After ten months of debate, Brazil’s Chamber of Deputies passed President Getulio Vargas’ oil bill last week. If the Senate, as expected, approves it without significant changes. Brazil will join Mexico and Iran as a land of nationalized oil.
Reflecting the extreme nationalism now dominant in the country, the bill sets up the Brazilian Petroleum Corp. (Petrobrás) as a government monopoly operating under the supervision of the National Petroleum Council. Petrobrás will have the sole right to explore, exploit, refine and distribute the country’s oil. The five U.S. and British companies now importing and distributing oil and byproducts may continue to do so. But aside from that, foreigners are out. The government will hold 51% or more of the monopoly’s $500 million stock; no foreigners and no Brazilian married to a foreigner under a joint-property agreement may hold so much as one share in Petrobrás.
Unlike the Mexican and Iranian oil revolutions, the Brazilian measure will involve no major seizure of existing private plants. There is no real oil-processing industry to expropriate. Brazil produces a bare 1.5% of the oil it needs, all from wells already owned by the government. It has only small refineries. When Brazil’s Communists and nationalists shout, “The oil is ours!”, they are shouting almost entirely about oil that is underground. And without the risk capital and know-how of the foreign oil companies, that is where it is likely to remain.
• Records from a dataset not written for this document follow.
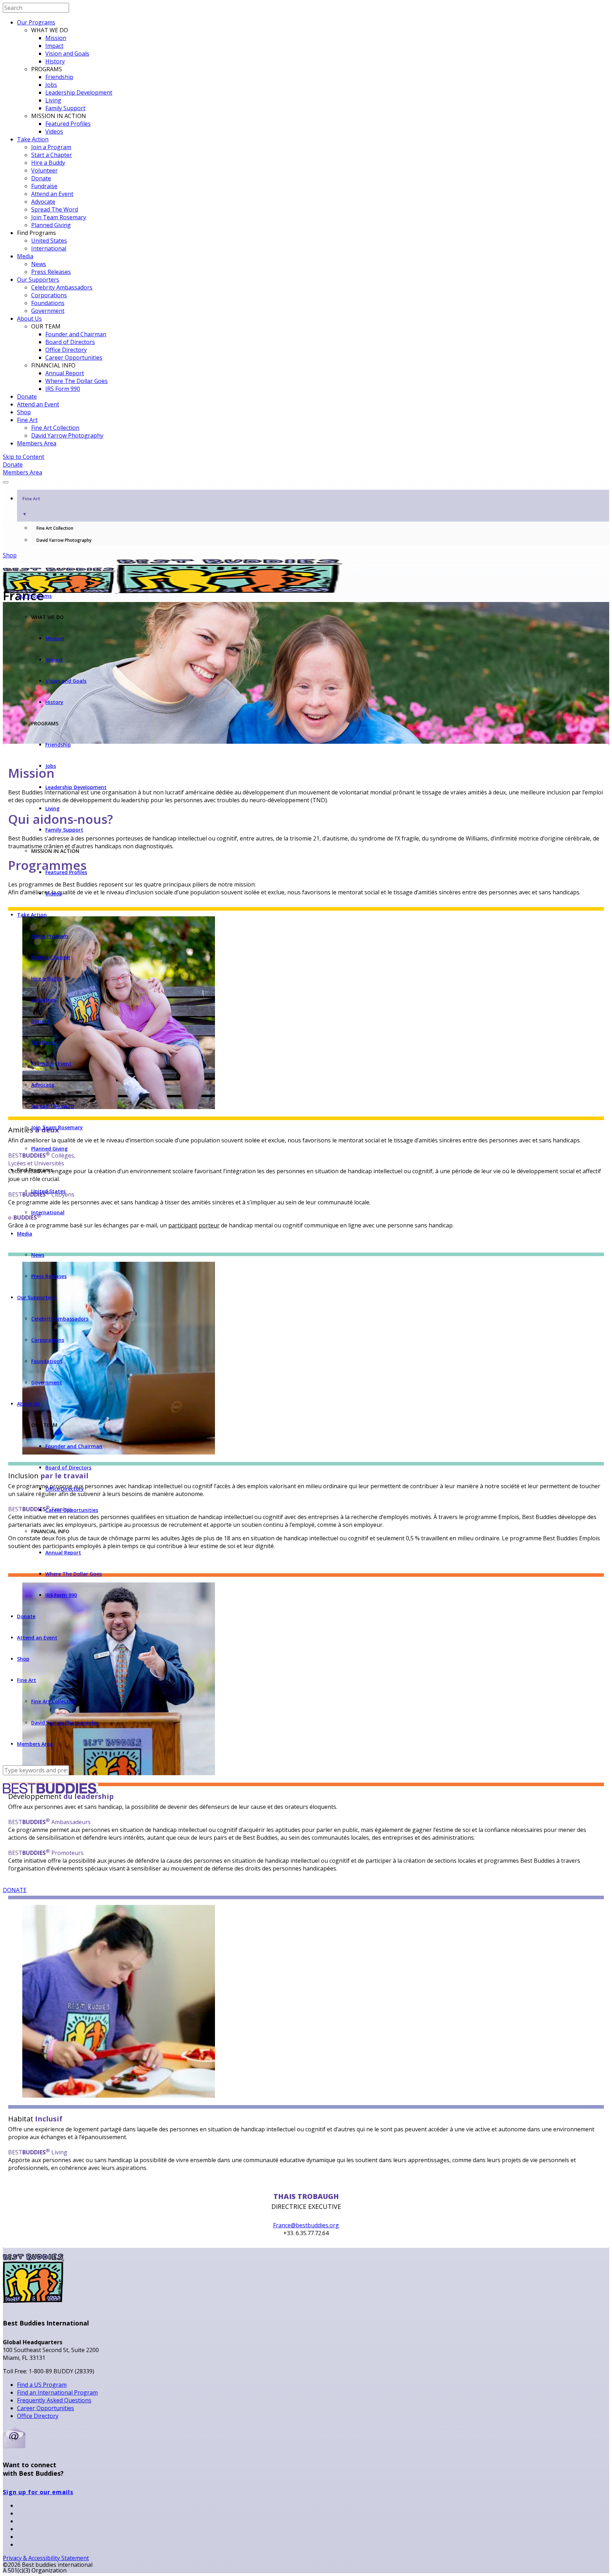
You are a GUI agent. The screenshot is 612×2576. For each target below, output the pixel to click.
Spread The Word (54, 209)
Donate (41, 178)
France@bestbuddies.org (306, 2225)
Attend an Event (52, 194)
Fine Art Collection (55, 428)
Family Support (65, 108)
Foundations (47, 303)
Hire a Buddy (48, 163)
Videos (54, 131)
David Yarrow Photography (67, 435)
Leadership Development (78, 92)
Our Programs (36, 22)
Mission (55, 38)
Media (25, 256)
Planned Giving (51, 225)
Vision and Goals (67, 53)
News (38, 264)
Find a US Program (42, 2385)
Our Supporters (38, 279)
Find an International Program (57, 2392)
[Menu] (5, 482)
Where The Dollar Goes (76, 381)
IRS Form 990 (62, 389)
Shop (24, 412)
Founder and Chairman (75, 334)
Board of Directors (70, 342)
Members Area (36, 443)
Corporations (49, 295)
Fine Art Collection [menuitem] (54, 528)
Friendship (59, 77)
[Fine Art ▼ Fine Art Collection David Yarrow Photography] (306, 480)
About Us (29, 318)
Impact (54, 46)
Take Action (33, 139)
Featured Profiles (68, 124)
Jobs (51, 85)
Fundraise (44, 186)
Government (47, 311)
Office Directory (66, 350)
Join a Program (51, 147)
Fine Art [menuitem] (31, 506)
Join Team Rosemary (58, 217)
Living (53, 100)
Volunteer (44, 170)
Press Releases (51, 272)
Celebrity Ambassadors (61, 287)
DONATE (15, 1890)
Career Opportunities (73, 357)
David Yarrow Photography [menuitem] (63, 540)
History (55, 61)
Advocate (43, 202)
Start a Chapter (51, 155)
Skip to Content (23, 457)
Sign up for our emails (38, 2492)
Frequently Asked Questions (54, 2400)
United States (49, 240)
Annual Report (64, 373)
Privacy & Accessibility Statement (46, 2558)
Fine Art (27, 420)
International (48, 248)
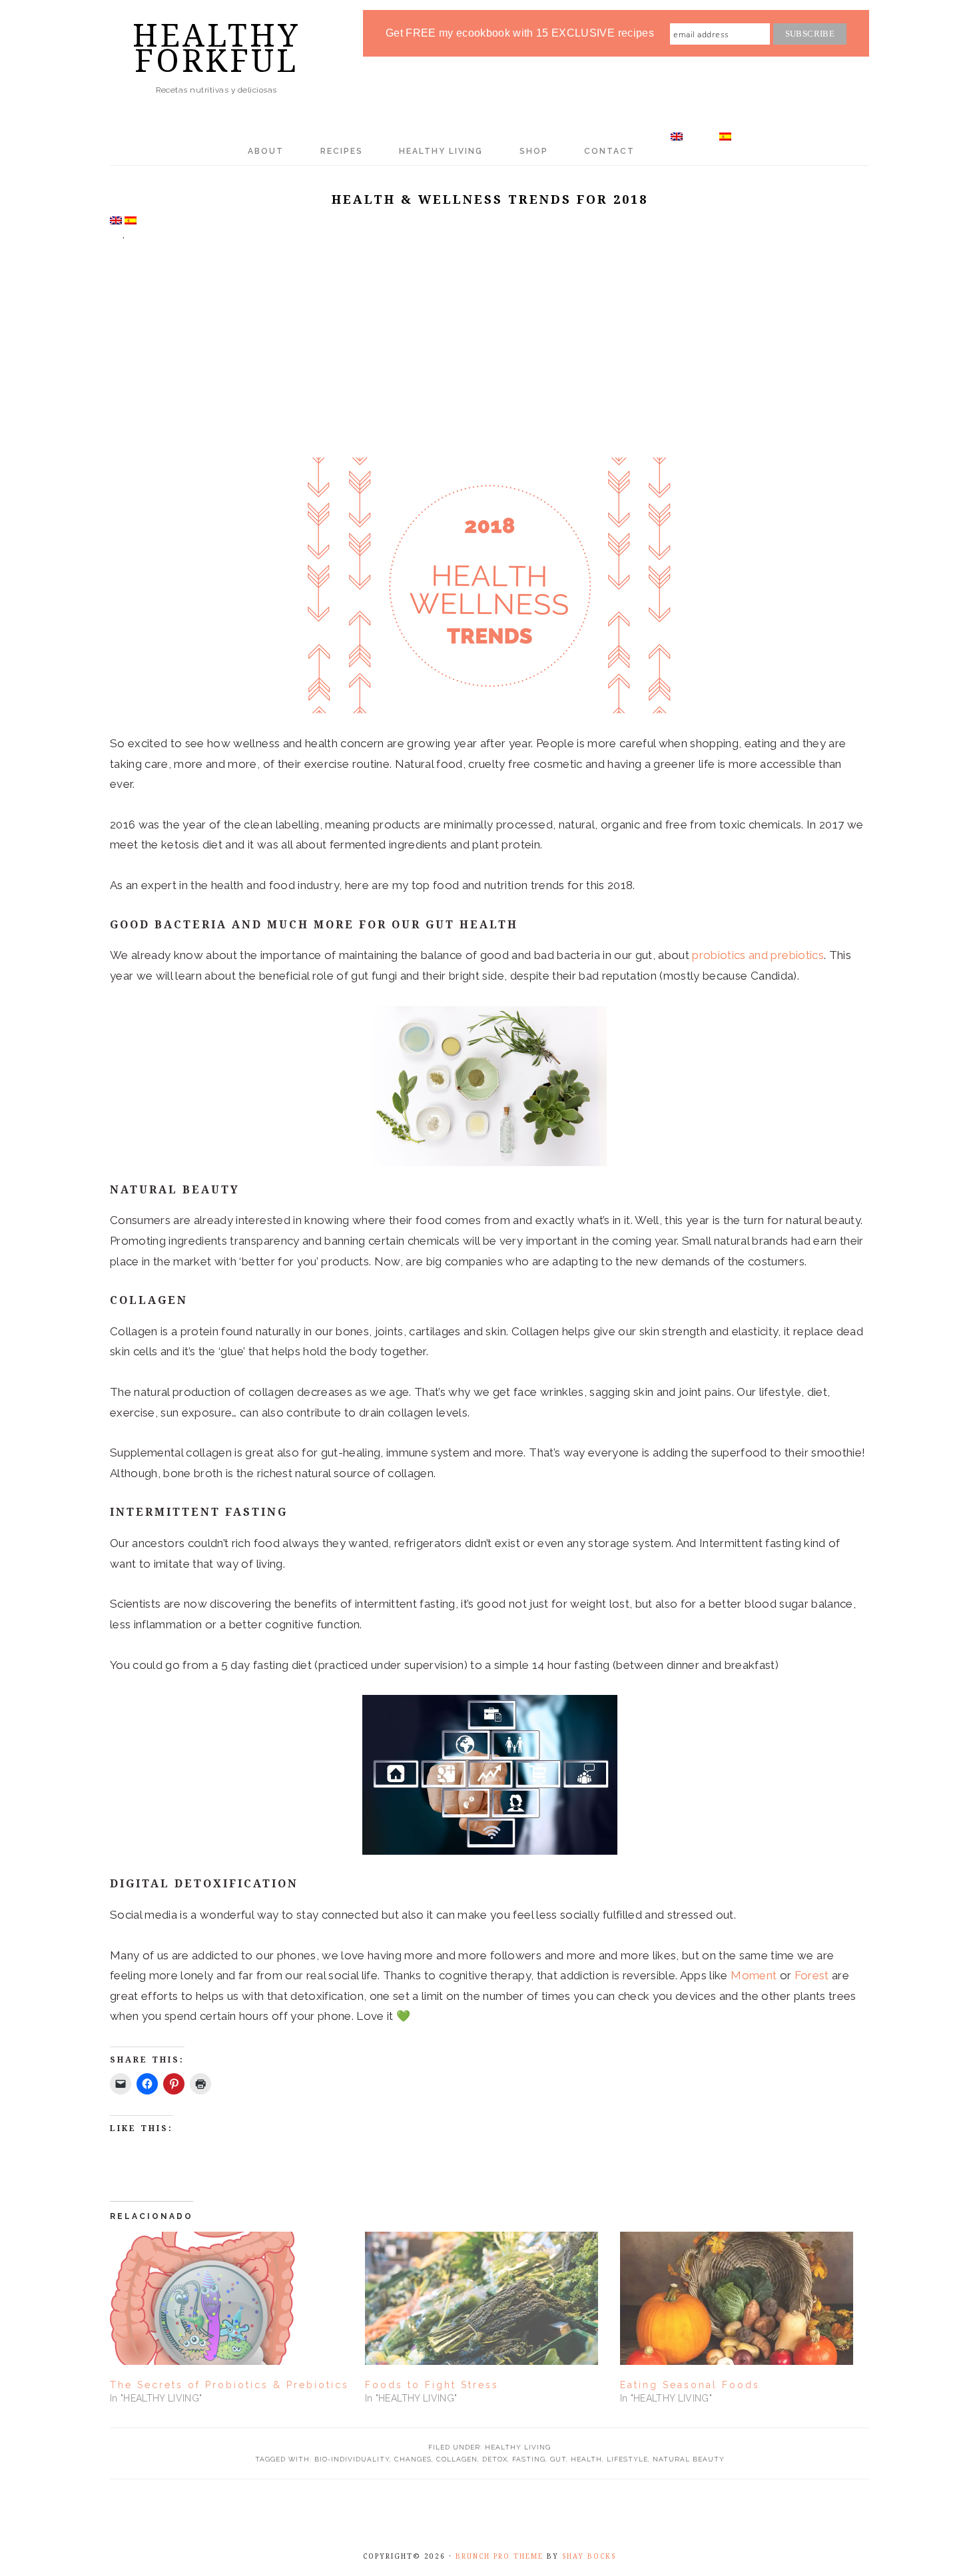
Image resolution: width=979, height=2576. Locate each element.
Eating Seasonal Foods (690, 2385)
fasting (528, 2459)
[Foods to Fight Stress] (486, 2298)
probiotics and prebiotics (758, 955)
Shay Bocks (589, 2556)
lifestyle (627, 2459)
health (586, 2459)
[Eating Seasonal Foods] (741, 2298)
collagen (457, 2459)
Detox (494, 2459)
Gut (558, 2459)
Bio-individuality (352, 2459)
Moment (754, 1975)
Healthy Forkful (216, 48)
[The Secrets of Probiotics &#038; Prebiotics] (231, 2298)
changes (413, 2459)
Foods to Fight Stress (432, 2385)
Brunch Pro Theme (499, 2556)
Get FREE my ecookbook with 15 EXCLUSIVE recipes (520, 33)
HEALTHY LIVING (518, 2447)
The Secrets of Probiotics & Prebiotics (229, 2385)
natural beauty (689, 2459)
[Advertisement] (489, 357)
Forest (812, 1975)
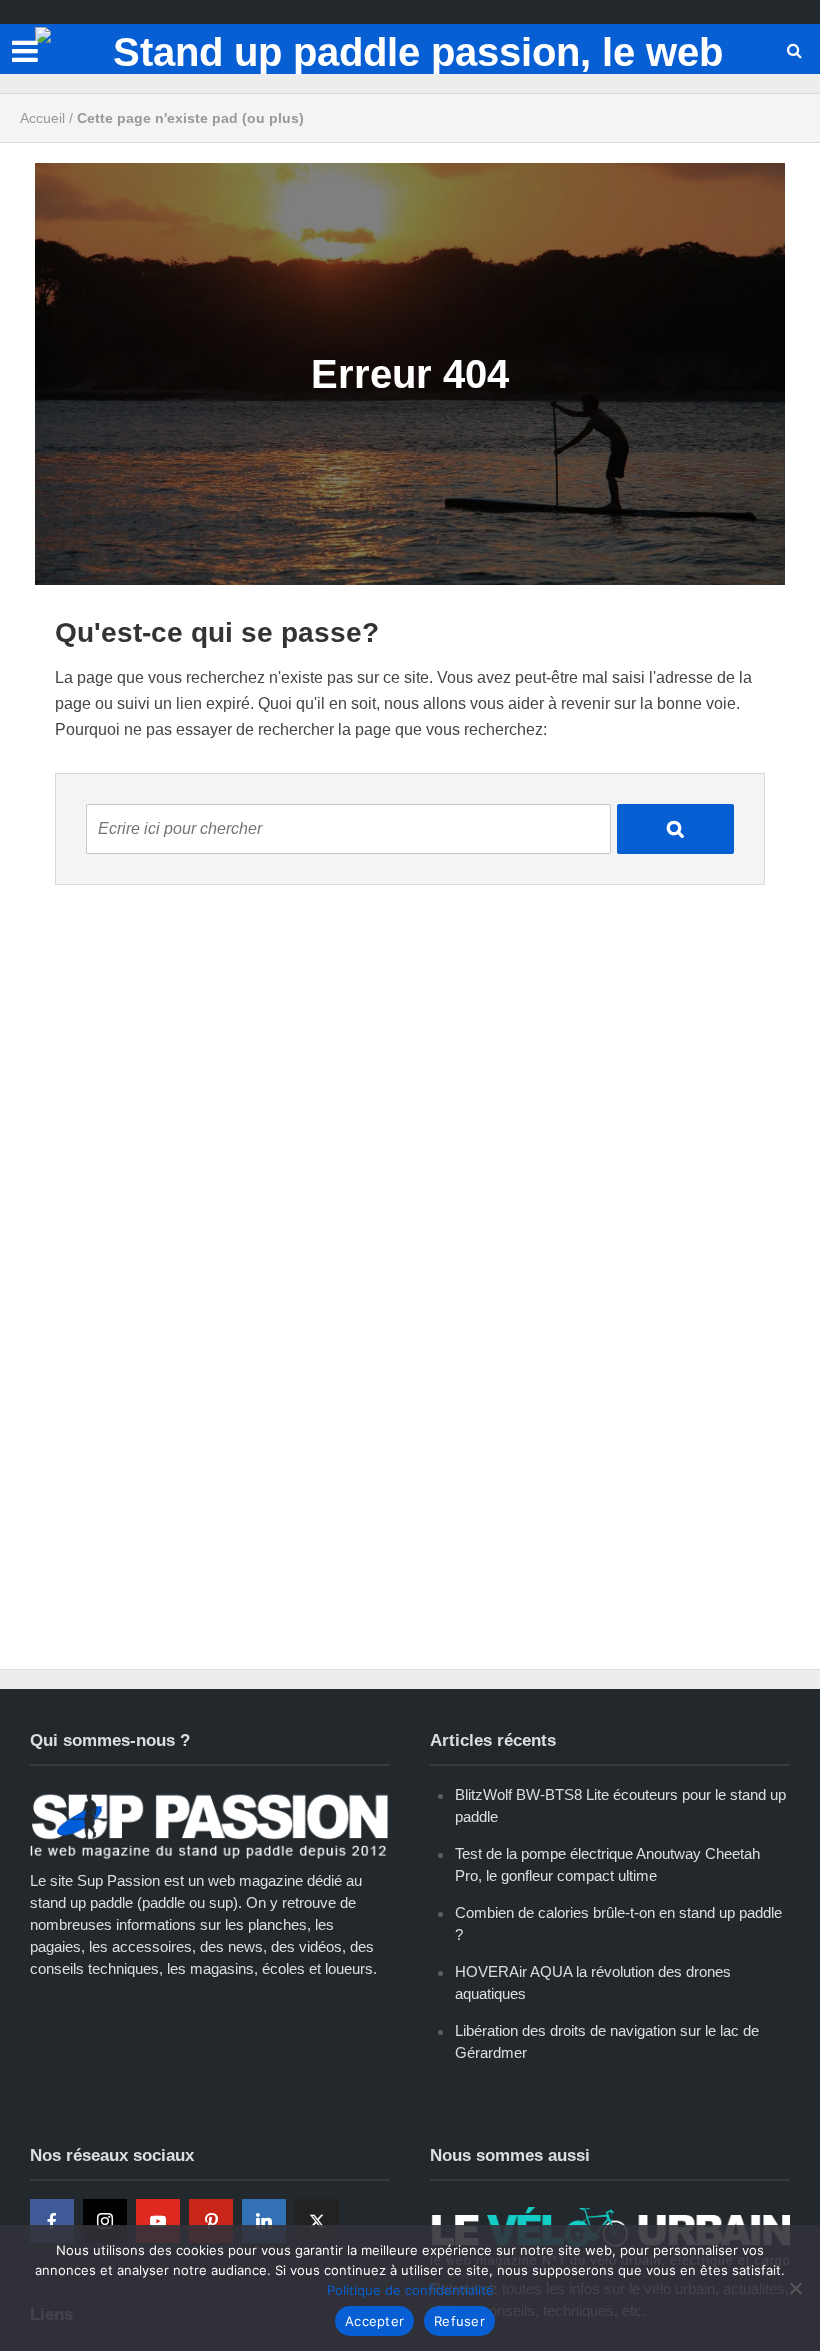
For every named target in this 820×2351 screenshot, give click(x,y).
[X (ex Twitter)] (317, 2221)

Under the new plan, Brazilians will not only continue to pay more than $200 million a year of precious foreign currencies for oil products, but will start paying new taxes on the imported oil. Some of the income from the new levies will be used for Petrobrás’ oil explorations. But part will also go for construction of new roads. The most that opponents of the new law would say was that in a few years, after the present emotional tide recedes, a new and workable law can be passed.